═══ Given entries ═══

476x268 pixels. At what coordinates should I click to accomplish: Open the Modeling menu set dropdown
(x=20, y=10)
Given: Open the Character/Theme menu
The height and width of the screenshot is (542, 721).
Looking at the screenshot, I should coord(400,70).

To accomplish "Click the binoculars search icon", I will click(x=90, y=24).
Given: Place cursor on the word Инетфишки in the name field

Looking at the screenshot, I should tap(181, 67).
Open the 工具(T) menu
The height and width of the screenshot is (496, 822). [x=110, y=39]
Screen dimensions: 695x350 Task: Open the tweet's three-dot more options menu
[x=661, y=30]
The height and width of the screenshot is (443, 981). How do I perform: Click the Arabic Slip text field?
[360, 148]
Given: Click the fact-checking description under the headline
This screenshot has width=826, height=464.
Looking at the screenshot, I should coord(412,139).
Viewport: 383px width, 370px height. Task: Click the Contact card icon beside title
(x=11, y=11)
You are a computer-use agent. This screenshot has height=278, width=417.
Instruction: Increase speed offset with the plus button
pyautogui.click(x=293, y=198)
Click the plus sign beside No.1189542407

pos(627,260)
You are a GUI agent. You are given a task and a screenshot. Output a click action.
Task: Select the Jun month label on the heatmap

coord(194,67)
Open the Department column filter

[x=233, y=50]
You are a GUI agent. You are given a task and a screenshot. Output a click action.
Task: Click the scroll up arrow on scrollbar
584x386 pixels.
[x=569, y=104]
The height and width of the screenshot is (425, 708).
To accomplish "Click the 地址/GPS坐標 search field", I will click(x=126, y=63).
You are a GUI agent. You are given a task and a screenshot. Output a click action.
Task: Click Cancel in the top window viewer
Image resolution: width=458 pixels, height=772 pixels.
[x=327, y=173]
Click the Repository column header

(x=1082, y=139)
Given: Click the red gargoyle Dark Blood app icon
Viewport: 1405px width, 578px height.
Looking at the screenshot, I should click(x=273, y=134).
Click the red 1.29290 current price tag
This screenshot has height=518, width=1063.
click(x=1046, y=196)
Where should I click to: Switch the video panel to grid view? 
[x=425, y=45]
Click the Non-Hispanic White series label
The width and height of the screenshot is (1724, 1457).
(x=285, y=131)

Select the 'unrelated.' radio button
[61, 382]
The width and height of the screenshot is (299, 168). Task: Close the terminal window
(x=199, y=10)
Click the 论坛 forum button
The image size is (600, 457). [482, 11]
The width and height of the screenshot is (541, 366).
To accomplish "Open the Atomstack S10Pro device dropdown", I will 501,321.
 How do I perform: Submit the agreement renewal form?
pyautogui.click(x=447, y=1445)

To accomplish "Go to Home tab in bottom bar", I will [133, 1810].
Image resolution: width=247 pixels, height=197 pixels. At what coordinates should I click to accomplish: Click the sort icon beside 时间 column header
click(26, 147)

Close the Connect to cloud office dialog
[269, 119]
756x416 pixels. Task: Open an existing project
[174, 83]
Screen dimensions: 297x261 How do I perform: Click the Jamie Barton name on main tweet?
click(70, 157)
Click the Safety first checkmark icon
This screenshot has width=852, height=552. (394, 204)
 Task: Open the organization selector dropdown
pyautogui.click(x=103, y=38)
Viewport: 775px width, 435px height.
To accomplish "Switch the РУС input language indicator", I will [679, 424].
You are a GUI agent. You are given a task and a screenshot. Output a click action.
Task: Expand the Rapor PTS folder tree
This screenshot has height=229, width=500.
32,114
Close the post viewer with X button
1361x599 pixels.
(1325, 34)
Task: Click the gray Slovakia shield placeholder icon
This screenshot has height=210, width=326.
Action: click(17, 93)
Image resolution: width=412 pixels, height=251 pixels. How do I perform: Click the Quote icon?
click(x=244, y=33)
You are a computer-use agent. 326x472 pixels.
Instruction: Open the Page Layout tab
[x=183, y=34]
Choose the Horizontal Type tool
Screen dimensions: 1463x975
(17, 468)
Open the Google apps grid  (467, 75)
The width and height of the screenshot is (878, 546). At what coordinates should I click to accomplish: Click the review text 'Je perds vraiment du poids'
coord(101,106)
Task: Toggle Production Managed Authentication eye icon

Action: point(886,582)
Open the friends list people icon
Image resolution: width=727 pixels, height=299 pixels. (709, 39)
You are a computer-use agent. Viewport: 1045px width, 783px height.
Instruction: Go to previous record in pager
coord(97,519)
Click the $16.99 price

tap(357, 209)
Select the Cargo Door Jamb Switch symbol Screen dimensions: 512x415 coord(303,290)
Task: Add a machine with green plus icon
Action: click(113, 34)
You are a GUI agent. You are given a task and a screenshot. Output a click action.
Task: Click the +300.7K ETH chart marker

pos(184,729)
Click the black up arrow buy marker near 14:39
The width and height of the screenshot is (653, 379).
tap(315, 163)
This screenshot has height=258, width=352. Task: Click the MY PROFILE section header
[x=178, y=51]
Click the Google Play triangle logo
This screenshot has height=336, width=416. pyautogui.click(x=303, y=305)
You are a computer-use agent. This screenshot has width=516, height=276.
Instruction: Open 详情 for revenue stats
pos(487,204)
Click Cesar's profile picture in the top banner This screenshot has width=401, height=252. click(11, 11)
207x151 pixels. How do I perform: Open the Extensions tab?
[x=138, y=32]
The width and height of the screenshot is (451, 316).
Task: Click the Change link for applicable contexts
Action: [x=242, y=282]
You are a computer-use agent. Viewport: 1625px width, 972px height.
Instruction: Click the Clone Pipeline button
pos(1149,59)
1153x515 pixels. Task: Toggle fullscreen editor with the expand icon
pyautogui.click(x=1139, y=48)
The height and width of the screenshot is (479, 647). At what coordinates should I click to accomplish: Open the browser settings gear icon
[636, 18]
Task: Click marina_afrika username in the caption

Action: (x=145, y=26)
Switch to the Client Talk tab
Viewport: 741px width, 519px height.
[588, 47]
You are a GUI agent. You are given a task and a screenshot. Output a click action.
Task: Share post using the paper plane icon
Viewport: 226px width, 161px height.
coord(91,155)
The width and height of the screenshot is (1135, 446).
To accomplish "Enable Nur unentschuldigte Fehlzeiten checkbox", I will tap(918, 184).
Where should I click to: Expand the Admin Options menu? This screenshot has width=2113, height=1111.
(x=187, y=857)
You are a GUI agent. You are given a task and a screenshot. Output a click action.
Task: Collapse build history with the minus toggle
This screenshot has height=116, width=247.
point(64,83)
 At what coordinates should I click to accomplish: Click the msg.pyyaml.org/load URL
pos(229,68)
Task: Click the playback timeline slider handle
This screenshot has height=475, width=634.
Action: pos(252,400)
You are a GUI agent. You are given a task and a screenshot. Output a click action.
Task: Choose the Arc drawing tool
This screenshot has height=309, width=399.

═══

If a line in the records above has the word "search", copy it out.

Your solution:
To accomplish "Click the binoculars search icon", I will click(x=90, y=24).
To accomplish "Click the 地址/GPS坐標 search field", I will click(x=126, y=63).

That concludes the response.